*Records to use*:
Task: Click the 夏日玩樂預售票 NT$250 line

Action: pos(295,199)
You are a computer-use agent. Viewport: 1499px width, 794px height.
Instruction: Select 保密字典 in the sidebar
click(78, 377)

*What you should do*:
From the first line to the last, please quote the material above exactly.

*Answer space*:
Task: Click the 夏日玩樂預售票 NT$250 line

Action: pos(295,199)
You are a computer-use agent. Viewport: 1499px width, 794px height.
Instruction: Select 保密字典 in the sidebar
click(78, 377)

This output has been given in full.